W kwietniu zamkną wjazd do Poznania? Ważą się losy estakady

Poznań: wyłączyli jedna z nitek estakady na wjeździe do miasta
Poznań: wyłączyli jedna z nitek estakady na wjeździe do miasta
TVN 24 Poznań
Estakada nad ulicą InflanckąTVN 24 Poznań

Tylko do końca marca obowiązuje warunkowa zgoda nadzoru budowlanego na korzystanie z południowej nitki estakady na Trasie Katowickiej. Od roku, po zamknięciu drugiego wiaduktu, ruch odbywa się po niej w obu kierunkach. To, czy samochody nadal będą mogły z niej korzystać, zależy od wyników ekspertyzy jaką zlecił Zarząd Dróg Miejskich. - Jeśli całkowicie zamkną estakadę na Ratajach, pojawi się komunikacyjny chaos - mówią mieszkańcy Poznania.
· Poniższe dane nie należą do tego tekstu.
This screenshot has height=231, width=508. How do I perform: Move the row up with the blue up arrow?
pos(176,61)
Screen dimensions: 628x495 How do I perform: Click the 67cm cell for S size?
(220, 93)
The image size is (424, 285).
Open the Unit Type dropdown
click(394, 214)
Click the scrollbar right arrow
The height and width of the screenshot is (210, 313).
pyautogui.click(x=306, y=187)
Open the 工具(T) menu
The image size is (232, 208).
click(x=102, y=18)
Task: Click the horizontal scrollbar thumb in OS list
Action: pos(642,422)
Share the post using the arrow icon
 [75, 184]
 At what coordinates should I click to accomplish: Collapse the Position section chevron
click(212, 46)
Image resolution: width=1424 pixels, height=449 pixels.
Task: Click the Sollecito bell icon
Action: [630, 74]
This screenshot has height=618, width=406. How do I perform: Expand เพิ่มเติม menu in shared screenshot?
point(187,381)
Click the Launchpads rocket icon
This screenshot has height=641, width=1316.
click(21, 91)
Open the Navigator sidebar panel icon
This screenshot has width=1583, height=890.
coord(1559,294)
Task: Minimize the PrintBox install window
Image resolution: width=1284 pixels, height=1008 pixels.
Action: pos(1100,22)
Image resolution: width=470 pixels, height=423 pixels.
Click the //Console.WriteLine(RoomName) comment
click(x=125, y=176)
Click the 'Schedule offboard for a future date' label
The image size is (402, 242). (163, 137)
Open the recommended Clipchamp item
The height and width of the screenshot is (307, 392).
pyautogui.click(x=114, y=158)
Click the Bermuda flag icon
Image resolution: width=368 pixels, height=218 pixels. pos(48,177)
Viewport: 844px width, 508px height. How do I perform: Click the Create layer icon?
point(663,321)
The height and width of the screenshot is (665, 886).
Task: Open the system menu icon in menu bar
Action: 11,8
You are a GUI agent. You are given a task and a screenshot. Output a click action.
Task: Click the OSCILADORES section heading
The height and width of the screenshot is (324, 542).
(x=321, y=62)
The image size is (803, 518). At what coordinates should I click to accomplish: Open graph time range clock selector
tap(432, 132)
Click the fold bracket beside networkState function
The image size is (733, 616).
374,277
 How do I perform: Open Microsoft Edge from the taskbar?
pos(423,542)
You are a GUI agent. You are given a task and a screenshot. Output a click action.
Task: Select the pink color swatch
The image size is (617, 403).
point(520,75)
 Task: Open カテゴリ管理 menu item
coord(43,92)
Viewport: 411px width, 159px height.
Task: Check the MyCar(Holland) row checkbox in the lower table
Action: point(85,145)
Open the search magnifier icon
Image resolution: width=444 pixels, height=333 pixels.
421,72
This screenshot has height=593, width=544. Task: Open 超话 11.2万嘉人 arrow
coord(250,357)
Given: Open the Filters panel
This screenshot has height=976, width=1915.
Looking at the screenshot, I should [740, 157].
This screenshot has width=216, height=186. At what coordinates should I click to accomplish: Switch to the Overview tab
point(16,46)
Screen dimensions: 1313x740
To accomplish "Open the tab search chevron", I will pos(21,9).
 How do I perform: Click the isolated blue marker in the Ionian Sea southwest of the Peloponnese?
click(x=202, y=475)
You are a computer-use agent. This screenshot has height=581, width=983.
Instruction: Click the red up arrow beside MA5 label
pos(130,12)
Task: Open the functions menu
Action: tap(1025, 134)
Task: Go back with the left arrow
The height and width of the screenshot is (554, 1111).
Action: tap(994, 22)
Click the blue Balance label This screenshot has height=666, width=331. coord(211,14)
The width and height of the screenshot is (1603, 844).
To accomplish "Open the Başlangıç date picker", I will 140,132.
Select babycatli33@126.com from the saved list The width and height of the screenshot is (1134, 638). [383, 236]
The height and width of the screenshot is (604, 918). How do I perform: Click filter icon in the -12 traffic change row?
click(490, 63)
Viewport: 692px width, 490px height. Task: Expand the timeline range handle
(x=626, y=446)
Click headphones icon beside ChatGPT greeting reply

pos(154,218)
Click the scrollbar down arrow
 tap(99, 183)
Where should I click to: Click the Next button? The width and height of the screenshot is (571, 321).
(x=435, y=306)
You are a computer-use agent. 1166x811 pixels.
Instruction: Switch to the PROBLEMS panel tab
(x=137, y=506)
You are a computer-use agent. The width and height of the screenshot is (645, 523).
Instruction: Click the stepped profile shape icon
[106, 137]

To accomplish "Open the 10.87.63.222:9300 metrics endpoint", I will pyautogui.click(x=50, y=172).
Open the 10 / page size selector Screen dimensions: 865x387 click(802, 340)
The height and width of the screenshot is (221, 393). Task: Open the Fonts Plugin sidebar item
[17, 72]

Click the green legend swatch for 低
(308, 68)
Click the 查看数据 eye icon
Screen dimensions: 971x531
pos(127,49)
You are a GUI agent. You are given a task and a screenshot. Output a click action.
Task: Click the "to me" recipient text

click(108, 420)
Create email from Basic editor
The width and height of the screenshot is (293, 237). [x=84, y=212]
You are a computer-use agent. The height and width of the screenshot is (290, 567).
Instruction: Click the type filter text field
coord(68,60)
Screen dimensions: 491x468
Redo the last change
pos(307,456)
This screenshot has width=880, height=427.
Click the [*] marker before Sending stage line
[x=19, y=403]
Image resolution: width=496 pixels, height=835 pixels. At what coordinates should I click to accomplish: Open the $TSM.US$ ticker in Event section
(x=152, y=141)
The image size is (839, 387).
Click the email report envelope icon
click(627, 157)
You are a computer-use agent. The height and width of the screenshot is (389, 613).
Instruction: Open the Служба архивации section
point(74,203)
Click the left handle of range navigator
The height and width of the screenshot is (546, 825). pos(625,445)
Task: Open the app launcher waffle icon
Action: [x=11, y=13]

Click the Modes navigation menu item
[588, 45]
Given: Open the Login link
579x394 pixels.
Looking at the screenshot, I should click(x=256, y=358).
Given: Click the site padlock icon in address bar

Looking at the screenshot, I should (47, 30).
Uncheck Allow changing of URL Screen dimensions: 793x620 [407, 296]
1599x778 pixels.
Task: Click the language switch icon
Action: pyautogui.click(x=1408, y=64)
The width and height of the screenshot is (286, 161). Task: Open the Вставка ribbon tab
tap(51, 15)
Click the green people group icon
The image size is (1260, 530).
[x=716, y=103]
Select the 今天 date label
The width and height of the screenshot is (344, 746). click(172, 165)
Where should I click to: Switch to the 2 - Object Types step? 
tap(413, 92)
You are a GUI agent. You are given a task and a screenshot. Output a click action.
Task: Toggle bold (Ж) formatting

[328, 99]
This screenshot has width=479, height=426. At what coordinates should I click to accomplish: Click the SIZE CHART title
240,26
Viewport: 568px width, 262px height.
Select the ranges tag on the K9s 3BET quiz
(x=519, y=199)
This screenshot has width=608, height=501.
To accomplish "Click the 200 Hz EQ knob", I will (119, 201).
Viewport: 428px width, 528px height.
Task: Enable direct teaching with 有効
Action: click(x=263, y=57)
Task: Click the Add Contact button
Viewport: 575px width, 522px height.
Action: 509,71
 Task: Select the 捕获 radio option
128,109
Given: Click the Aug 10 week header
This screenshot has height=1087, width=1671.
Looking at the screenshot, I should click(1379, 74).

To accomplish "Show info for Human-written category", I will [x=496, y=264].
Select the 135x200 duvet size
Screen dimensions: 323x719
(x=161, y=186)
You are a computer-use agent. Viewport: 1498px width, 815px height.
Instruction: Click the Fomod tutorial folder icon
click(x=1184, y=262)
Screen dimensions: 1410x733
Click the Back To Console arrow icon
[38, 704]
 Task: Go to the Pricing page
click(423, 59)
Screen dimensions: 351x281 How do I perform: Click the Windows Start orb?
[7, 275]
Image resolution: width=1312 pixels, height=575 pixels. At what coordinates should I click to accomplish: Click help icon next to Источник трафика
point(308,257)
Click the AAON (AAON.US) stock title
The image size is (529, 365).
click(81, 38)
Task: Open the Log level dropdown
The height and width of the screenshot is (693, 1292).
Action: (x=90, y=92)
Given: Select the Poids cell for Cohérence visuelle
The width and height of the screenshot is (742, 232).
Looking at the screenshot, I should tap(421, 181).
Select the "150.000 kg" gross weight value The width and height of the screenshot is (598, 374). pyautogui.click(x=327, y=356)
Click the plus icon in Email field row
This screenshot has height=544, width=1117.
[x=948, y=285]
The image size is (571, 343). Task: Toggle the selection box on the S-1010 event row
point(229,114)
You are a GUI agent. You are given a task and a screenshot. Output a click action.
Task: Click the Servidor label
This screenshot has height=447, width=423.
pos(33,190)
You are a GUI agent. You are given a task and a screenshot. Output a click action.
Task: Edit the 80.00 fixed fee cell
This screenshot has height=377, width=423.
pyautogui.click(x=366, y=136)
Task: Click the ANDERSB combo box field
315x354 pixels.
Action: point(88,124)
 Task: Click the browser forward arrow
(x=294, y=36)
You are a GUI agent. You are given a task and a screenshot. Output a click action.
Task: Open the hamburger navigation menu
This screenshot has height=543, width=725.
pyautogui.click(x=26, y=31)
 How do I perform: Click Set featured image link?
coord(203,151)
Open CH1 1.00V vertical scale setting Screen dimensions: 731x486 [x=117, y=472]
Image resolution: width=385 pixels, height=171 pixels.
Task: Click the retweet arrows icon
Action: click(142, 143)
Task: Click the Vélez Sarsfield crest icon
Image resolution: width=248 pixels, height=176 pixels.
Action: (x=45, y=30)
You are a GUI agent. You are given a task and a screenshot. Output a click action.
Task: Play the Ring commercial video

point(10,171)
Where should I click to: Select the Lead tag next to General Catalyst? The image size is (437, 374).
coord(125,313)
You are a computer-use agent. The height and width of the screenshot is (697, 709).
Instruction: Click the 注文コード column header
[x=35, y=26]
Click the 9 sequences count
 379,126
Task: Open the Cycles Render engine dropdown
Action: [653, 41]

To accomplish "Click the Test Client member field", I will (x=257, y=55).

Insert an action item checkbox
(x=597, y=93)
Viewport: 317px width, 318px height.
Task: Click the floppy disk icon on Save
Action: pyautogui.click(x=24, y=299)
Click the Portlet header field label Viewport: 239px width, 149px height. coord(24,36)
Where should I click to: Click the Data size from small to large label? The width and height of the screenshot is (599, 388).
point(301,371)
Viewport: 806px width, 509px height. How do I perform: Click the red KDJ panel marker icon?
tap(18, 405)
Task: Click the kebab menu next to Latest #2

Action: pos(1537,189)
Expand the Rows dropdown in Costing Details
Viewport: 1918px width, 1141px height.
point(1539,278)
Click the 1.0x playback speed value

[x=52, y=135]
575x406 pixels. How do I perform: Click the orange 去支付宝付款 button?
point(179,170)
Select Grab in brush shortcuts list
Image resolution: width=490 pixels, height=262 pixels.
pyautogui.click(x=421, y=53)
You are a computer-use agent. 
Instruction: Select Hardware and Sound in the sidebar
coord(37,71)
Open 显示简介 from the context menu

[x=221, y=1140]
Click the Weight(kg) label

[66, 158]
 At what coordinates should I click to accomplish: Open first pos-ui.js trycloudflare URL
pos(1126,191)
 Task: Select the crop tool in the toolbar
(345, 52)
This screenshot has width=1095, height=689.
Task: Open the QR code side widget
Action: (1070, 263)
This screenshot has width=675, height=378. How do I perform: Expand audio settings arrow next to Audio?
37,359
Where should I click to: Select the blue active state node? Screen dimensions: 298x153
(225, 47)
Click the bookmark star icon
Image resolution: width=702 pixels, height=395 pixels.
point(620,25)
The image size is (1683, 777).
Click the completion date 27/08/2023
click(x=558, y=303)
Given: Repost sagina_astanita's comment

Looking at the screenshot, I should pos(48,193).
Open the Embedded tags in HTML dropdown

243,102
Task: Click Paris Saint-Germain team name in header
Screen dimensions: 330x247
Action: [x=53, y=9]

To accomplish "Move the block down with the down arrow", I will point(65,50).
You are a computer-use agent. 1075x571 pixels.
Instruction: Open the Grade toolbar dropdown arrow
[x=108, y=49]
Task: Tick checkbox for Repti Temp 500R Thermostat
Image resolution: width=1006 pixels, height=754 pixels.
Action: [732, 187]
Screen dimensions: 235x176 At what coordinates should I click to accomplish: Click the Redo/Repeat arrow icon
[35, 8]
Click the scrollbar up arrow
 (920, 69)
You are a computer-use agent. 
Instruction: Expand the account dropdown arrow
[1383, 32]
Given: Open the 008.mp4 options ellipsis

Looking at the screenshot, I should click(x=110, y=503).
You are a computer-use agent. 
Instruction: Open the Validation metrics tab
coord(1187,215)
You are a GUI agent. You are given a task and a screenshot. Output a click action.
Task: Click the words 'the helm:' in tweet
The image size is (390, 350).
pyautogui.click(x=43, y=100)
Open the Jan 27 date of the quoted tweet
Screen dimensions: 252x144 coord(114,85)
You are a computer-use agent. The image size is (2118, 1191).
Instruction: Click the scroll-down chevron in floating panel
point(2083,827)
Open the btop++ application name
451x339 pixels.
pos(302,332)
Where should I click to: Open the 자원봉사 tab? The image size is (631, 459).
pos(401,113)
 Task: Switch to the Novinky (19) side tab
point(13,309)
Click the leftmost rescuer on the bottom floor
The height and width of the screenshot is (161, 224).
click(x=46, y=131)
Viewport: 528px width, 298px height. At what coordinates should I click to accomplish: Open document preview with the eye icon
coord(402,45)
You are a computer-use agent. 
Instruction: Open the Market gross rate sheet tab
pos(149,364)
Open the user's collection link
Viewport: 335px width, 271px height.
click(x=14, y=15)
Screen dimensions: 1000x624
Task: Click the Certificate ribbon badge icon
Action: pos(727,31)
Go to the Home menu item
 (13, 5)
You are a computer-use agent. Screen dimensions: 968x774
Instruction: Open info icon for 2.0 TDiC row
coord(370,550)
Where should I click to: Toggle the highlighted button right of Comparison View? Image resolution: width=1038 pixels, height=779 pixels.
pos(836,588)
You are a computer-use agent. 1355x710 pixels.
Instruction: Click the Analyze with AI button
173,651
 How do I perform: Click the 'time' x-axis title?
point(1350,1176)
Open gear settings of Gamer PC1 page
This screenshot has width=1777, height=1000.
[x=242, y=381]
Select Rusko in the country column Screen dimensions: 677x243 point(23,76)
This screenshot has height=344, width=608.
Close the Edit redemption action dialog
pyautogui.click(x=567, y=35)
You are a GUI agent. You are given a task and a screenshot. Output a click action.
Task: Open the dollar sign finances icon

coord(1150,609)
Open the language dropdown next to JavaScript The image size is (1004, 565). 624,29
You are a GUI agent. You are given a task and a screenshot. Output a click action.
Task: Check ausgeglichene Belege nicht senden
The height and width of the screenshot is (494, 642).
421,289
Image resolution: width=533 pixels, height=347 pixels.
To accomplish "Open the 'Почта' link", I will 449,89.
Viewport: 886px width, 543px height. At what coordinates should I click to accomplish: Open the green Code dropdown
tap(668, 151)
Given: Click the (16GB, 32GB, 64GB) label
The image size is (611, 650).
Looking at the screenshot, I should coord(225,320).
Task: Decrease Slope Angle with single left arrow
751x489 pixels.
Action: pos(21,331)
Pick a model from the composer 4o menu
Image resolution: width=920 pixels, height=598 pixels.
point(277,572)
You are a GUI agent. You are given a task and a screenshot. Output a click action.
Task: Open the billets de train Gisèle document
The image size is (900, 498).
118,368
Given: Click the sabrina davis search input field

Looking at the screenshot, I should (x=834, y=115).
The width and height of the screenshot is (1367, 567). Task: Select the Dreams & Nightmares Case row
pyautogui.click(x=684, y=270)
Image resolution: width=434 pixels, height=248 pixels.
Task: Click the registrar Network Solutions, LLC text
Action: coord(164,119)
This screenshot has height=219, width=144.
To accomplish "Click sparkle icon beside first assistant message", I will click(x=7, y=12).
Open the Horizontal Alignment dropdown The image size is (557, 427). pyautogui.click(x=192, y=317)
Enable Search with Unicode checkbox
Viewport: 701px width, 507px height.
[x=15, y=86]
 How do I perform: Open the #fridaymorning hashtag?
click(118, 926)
Od lutego zeszłego roku wyłączona z ruchu jest północna nitka estakady katowickiej. Między rondem Rataje a wiaduktem Chartowo kierowcy poruszają drugim wiaduktem. Ruch jest tam jednak ograniczony - pasy są zwężone, wprowadzone jest ograniczenie do 30 km/h oraz zakaz ruchu pojazdów o masie powyżej 3,5 tony. By na wiadukt nie wjeżdżały ciężarówki i autobusy, przed wjazdem na nią z obu stron ustawiono specjalne szykany, które uniemożliwiają im wjazd.

Jazda po bandzie

Taki stan rzeczy może utrzymać się jednak tylko do końca marca. Wówczas kończy się warunkowa zgoda na korzystanie z południowej nitki, jaką wydał Wojewódzki Inspektor Nadzoru Budowlanego.

Ogłaszając tę decyzję, inspektor podkreślał, że raczej nie ma szans na to, by ruch na wiadukcie odbywał się dłużej. - Jedziemy już po bandzie - mówił Jerzy Witczak.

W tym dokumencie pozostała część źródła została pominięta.